Townsville’s Mick Lockhart and Jay Peters are out to change that with a world-fist linear streaming app dedicated to playing 100 per cent Australian country music videos.

The Country Music World (CMW) app – a spin-off from Mick and Jay’s highly successful Monday Night Live Facebook stream – is part of the duo’s plan to reinvigorate the Australian country music scene by giving fans an opportunity to discover new artists, while empowering more young artists to generate a living from their talents.

“We’re presenting a video channel here for primarily our newer independent artists, as well as our top recognised label artists,” said Mick.

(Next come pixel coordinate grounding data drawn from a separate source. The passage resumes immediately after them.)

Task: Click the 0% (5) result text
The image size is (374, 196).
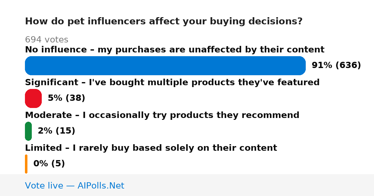Action: (49, 164)
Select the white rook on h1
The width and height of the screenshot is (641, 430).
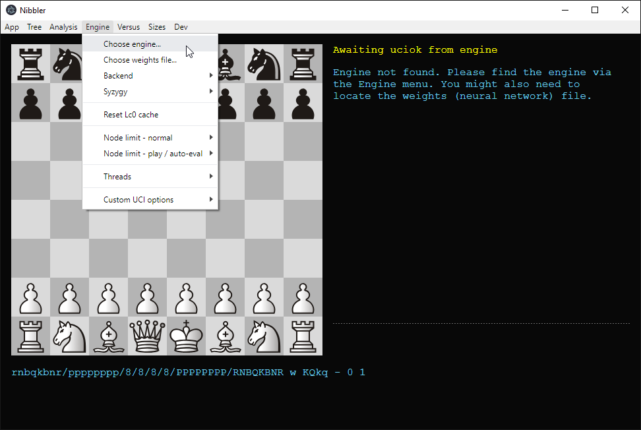(x=303, y=336)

“We felt that there needed to be a designated platform that promoted our Australians 100 per cent with no agenda. It’s a talent-based industry and we’re finding a lot of artists aren’t surviving in the industry because the general listeners don’t even know they exist because, for whatever reason, there aren’t enough commercial outlets for them to be seen or heard.

“The whole concept here is we’ll generate a wider viewing audience. When we generate a wider viewing audience, the touring sector will go up, the merchandise sales will go up, the gig fees will go up because now the artists are drawing more people out of their homes into the venues,” Mick said.

The CMW app will break-away from the Video-on-Demand (VOD) model used by most existing music video distributors such as YouTube, Vevo and MTV, and instead opt for a pre-programmed linear-streaming model operating 24/7. While the approach may seem archaic, it’s one that Mick and Jay believe will provide a key point of difference, and the most value for Australian country artists.

“Running a linear option gives the subscriber a chance – without any thought process – to discover new music,” said Mick.

“So when you’re in a VOD market, you would have to go in knowing who you’re interested in seeing and then hoping that the related content attached to those things would line-up with your interest. With us, we’ll give you the opportunity to put the app on and let us do that selection process for you.”

“One of the big reasons behind what we’re doing was to promote new country music,” Jay added. “We didn’t want people just logging in and listening to their old favourites, we want them discovering the new talent that’s out there and we want to promote them.”

Mick and Jay hope to clear another hurdle facing Australia’s country music industry, too – whether ‘new wave’ sub-genres should have a place beside the traditionalists.

“That’s one of the big things we aim to break down,” said Jay. “We don’t care if you’re alt-country, traditional county, modern country, bush ballads, pop country…. you are a country artist. We need to stop the divide within the industry. [Artists, radio presenters and fans] need to come together and support each other as much as we’re supporting them.”

As for taking on the big guys such as Spotify and CMC (Country Music Channel), Mick and Jay are convinced that there’s enough room for everyone to play nicely.

“They’ve got their space,” said Mick. “Our focus here doesn’t really come into play for them. We’re here for the Aussies and the Aussies only, and our focus here is supporting the people that we love and supporting our own country music. There’ll always room here for a platform like CMC, playing predominantly international stuff over Australian content, but our focus is to do something wholly for Australian artists.”

“I guess part of our focus too is that by entering the Australian market, it’ll make some of these bigger guys lift their game and actually have a look at what the market really wants, as opposed to them dictating to the market,” adds Jay.

“Not only can we educate the future subscribers that might not know all this great music’s sitting there, we might also be able to educate the establishment that this stuff sits there as well. Again, it’s just creating awareness that there’s really great music in this country, and we’re going to show it.”